Even adults with HIV can have a hard time staying on their medication. Many of the drugs taste awful. They make people nauseous, tired, headachey. Some pills have to be taken with food, others on an empty stomach. But even the side effects and the hassles don’t fully explain why so many infected teenagers resist treatment. Taking the drugs is a huge problem both for kids like Lina, who have grown up with the virus, and for the majority of HIV- positive teenagers, who are infected through sex or drug use. Alice Meyerson is a nurse practitioner at the Montefiore Medical Center’s Adolescent AIDS Program in the Bronx. She says one key to getting young people to take their meds is tending to their emotional needs.

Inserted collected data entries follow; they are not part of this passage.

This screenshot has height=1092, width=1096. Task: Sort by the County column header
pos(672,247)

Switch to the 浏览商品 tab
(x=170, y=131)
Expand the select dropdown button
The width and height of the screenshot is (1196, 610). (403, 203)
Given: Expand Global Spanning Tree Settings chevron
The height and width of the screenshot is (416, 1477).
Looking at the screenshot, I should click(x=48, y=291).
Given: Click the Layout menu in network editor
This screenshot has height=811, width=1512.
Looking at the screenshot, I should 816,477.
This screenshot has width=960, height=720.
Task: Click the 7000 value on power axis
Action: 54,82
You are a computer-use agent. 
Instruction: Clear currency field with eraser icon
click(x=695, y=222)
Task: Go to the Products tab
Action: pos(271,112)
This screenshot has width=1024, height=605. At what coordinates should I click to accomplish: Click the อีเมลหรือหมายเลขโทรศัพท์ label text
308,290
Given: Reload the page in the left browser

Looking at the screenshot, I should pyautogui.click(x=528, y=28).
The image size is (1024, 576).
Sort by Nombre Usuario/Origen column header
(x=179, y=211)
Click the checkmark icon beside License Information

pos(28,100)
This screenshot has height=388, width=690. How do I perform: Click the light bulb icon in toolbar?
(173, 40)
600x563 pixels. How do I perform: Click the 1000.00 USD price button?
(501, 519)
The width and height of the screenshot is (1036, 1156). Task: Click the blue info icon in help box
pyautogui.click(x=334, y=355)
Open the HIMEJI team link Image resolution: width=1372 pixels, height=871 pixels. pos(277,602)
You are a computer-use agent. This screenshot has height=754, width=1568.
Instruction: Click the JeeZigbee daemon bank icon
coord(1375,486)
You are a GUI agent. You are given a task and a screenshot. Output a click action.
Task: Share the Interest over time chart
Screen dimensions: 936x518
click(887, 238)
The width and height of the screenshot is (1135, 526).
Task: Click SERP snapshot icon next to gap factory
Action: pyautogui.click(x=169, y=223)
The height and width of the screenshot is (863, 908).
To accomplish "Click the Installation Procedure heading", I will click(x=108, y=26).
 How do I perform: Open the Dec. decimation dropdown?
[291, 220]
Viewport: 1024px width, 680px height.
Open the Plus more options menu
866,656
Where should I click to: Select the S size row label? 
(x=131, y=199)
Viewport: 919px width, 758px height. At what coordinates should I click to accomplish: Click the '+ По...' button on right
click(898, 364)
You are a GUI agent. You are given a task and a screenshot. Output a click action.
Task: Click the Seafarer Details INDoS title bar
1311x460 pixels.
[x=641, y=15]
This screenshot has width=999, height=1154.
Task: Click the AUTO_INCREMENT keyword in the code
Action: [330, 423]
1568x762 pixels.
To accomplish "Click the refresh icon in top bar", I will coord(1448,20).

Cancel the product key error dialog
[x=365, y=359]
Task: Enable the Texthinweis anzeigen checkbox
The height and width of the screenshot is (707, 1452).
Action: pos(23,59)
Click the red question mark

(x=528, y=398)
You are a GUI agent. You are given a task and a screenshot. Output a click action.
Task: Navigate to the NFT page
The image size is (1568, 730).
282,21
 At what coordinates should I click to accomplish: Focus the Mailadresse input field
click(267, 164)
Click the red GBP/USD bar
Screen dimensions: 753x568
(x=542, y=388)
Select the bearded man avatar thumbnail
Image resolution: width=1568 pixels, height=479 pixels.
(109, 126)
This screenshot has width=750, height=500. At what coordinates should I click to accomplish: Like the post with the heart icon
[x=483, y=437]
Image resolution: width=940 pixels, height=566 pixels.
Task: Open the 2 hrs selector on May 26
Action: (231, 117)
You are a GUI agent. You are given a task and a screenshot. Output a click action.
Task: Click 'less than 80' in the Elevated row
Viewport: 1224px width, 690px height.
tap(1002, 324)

Alice Meyerson: We have young people who come here who don’t know how to bathe. Their home situations have been so disruptive and so chaotic, they’ve never really sat down at a dinner table to have a meal. It’s very difficult to take medicines if you don’t have some kind of a schedule. For many of the young people, despair is a real issue. Depression is a real issue. Loss is a real issue. And if people are feeling hopeless, they’re not going to take medicine, because medicine is actually a symbol of hope. And what we have to do is change their attitude. Their belief that the medicines, as opposed to being a punishment are a symbol of hope and a symbol of life – and their best opportunity to live.
Perhaps, in Lina’s case, the memory of her mother’s suffering makes it hard for her to take her meds. Or maybe it’s because she has so much to think about besides taking pills. Her father is in and out of the hospital with psychiatric problems. Her brother is autistic. The family’s bills often go unpaid. But somehow, despite all the stress, Lina seems to be doing well lately. Dr. Borkowsky recently reduced the number of pills she has to take. As usual, she says she’s taking them. But this time, Dr. Borkowsky seems to believe her.
Borkowsky: At least for the first month, it’s clear to me that she’s taking it because I can see what’s happening to her. Her viral load which dropped down to just about undetectable within a month. At least she was taking it for the first four weeks. What will happen in the ensuing months is anyone’s guess
So Doctor Borkowsky waits, constantly checking on Lina to see if she’s keeping up with her pills. Others who have HIV or care for those who are infected wait too – for new drugs that are more tolerable and simpler to take. And even, someday, for a cure that finally renders all other medications unnecessary.